According to S&S, the proposition
‘intuitively expressed’ by an utterance of (25),
(25) In
every room in John’s house, every bottle is in the corner.
is
‘that in every room x in John’s house, every bottle in x is in the corner’ (p.
45 ms). ‘In’ also seems to be playing a dual role here (note the syntactically
emergent ‘in x’), since it not only quantifies the cases (one for each room in
John’s well-stocked house), but restricts the relevant bottles. But if we
change the lexical material a little, there is no analogous restriction, again
suggesting that when it is present, it is merely pragmatic. In (25a), for example,
(25a) In every room in John’s house, the personality of the designer
is evident.
The
different rooms may have different designers, but the designers needn’t be in
the rooms. (25a) is used to convey the impliciture,
(25a+) In every room in John’s house, the personality of the designer [of
that
room]
is evident.
Similarly,
on the natural interpretation of (25b),
(25b) In every house that John rents out, every passing car may
be heard.
there
are different passing cars for each house but there is no requirement that they
be in the house. ‘Every passing car’ is within the scope of ‘every house’, but
the restriction on it, to cars passing the house in question, is imposed
pragmatically, so that the utterance conveys the impliciture,
(25b+) In every house that John rents out, every car passing [that
house] may
be heard.
S&S claim that the proposition
‘intuitively expressed’ by an utterance of (26),
(26) Whatever
John does, most of the class falls asleep.
is
‘that whatever action x John undertakes, most of the class in the situation in
which x occurs falls asleep’ (p. 45 ms), and, of course, the class in question
may vary. However, it is not clear, given the singular ‘the class’, how
S&S’s account is supposed to
explain this ‘natural’ interpretation, unless after ‘class’ there is an
implicit ‘in which he does it’. Even then, the semantic interpretation of this
sentence involves narrow scope, not semantically based domain restriction.

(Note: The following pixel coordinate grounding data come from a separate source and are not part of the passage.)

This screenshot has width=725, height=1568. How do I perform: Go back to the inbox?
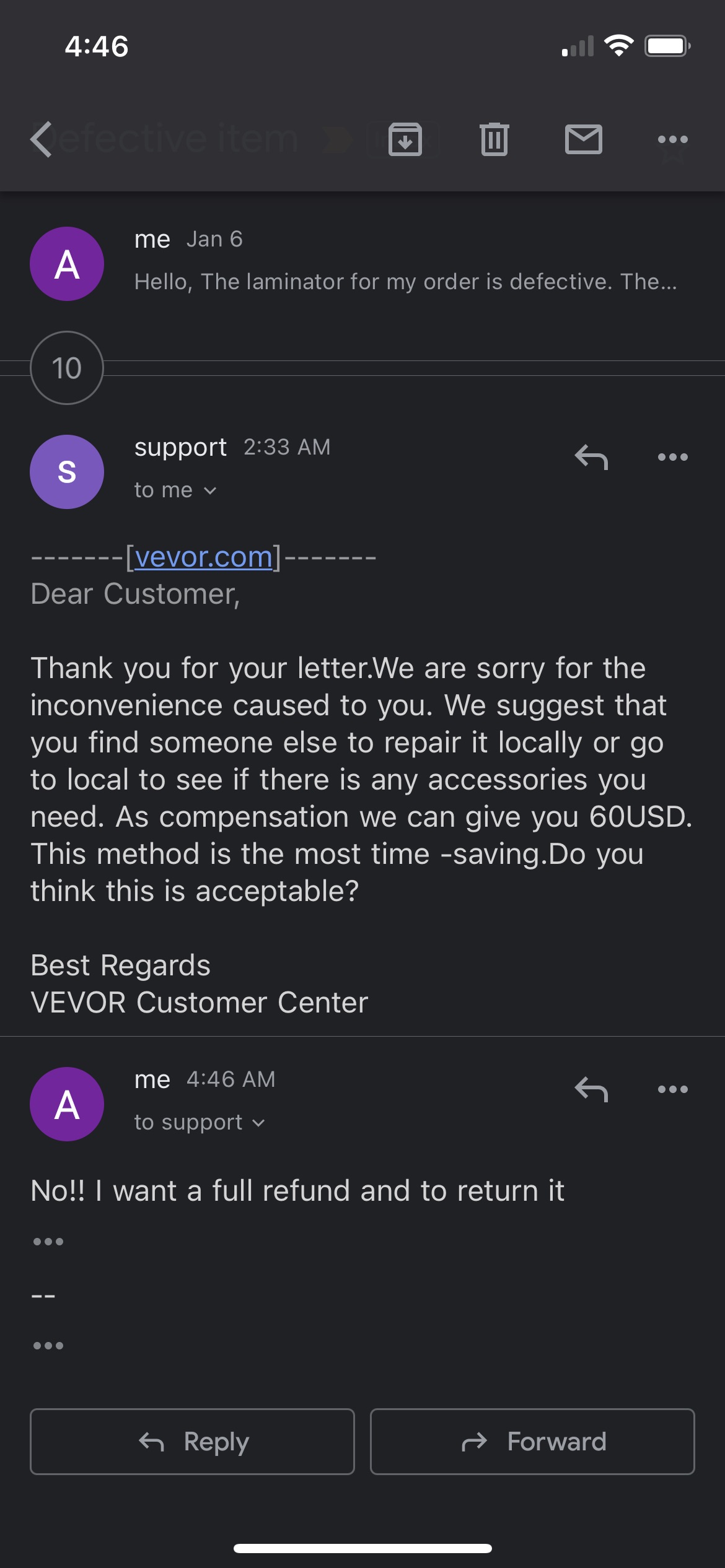point(41,139)
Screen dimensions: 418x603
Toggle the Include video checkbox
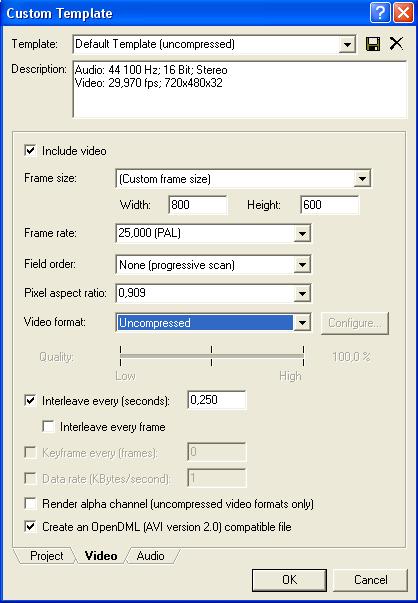pyautogui.click(x=30, y=150)
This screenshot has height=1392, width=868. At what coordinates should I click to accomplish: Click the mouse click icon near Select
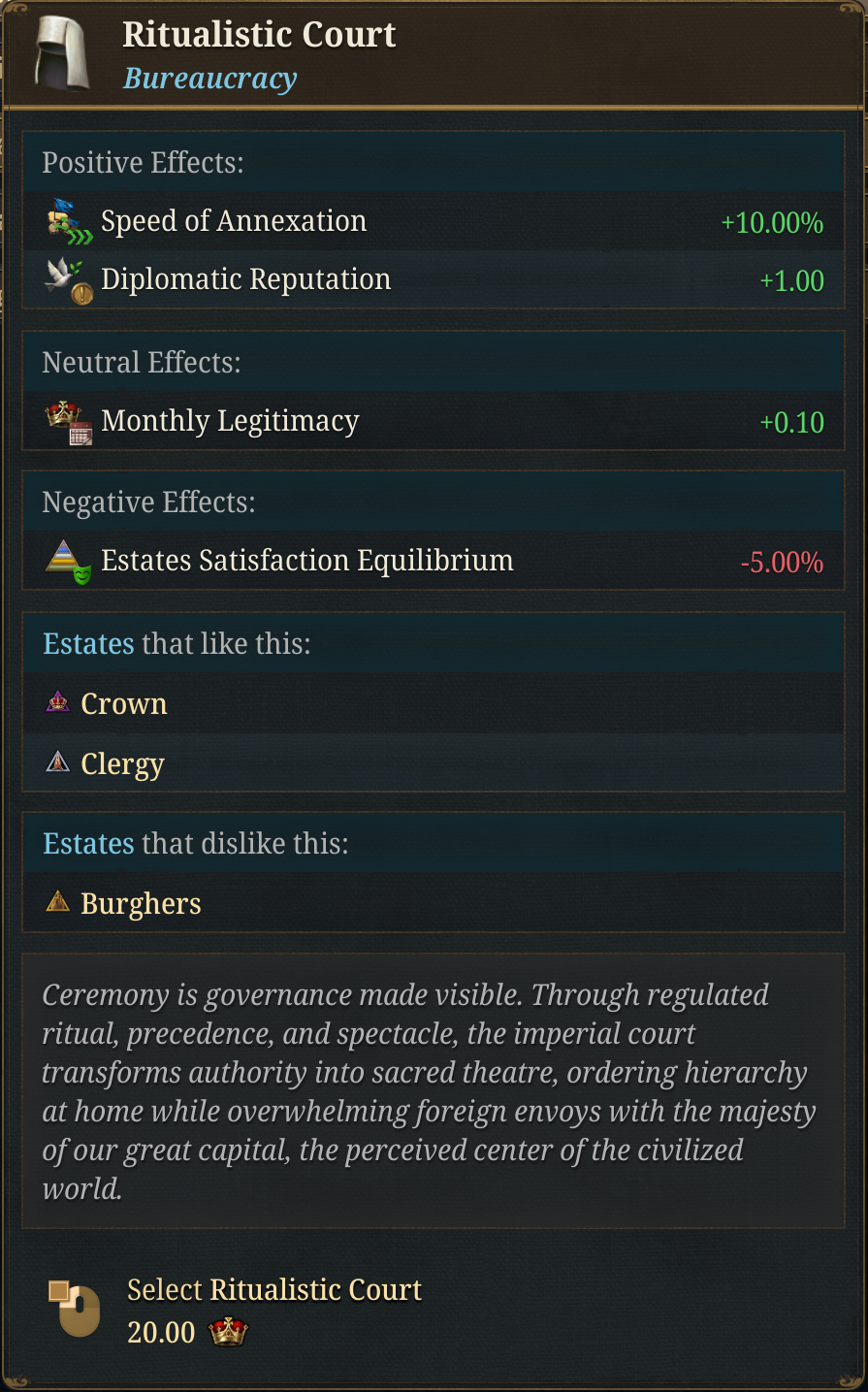click(74, 1309)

Besides, what someone who utters (26) is likely to mean is much more
restrictive than what (26) itself means. Presumably the speaker is not implying
that if John watches ‘The Simpsons’ or removes anchovies from his pizza, most
of any class falls asleep. The action must take place in a class with the aim
of interesting the students in that class. So if on its natural interpretation
it is used to convey a truth, there must be an implicit restriction on what
John does and an implicit constraint that students’ falling asleep is a
response to that. According to the pragmatic approach, the impliciture being
conveyed is something like this:
(26) Whatever
John does [to interest the students in a given class], most of
the class [in
question] falls asleep [in spite of that].
The
multiplicity of classes and the correlation between what John does in each
class and the response of the class is part of the impliciture in an utterance
of (26).
Since it might seem that such problems
with the semantic approach to (26) are peculiar to the choice of example,
Stanley (p.c.) offers some other examples (from Cooper 1995):
(31) Whatever
John does, most people turn up late for the experiment.
(32) Whatever
office you go to, the supervisor is unavailable.
But
(31) seems to fare no better than (26). Not only that, insofar as (31) can be
used to convey John’s woes with various experiments, this use seems to be a
case of impliciture, in which what is conveyed is:
(31+) Whatever John does [to encourage people to be on time for
each of his
experiments],
most people turn up late for the experiment [in question].
The
impliciture for (32) is:
(32+) Whatever office you go to, the supervisor [at that office]
is unavailable.
So
these examples seem to be straightforward cases of relative scope plus implicit
qualification.
The examples we have considered in this
section involve multiple quantification, which makes narrow scope possible, but
they do not involve quantified domains. They can seem to only if it is assumed
that what utterances of them are likely to convey (in likely contexts) are
their semantic interpretations. However, the propositions ‘intuitively
expressed’ by (24) - (26) are not their semantic interpretations. So these
examples do not support the claim that domain variables are semantically
mandated.
6.
Summing Up
The
pragmatic approach sees no need to posit a covert domain variable. It treats
quantifier domain restriction as a not particularly special case of implicit
qualification. This is the most straightforward way to accommodate the fact,
which Stanley and Szabó acknowledge (leaving the case of quantified contexts
aside), that a speaker who uses a quantified noun phrase could have made any
intended restriction on it explicit by modifying with it with adjectives,
prepositional phrases, or relative clauses. They themselves grant that this is
generally possible, but contend that the explicit restriction adds nothing to
what is already said by the unexpanded sentence in the context. Indeed, they
think that context literally determines what the restriction is. I have argued that
the plausibility of this contention depends on an equivocation on ‘determines’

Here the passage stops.